▶ **Activity**
Return every line below exactly as written.

(Items from a data source)
◆ ◆ ◆ ◆ ◆

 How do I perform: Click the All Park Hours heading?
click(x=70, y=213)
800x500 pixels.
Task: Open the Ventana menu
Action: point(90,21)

◆ ◆ ◆ ◆ ◆

▶ **Reply to the task**
 How do I perform: Click the All Park Hours heading?
click(x=70, y=213)
800x500 pixels.
Task: Open the Ventana menu
Action: point(90,21)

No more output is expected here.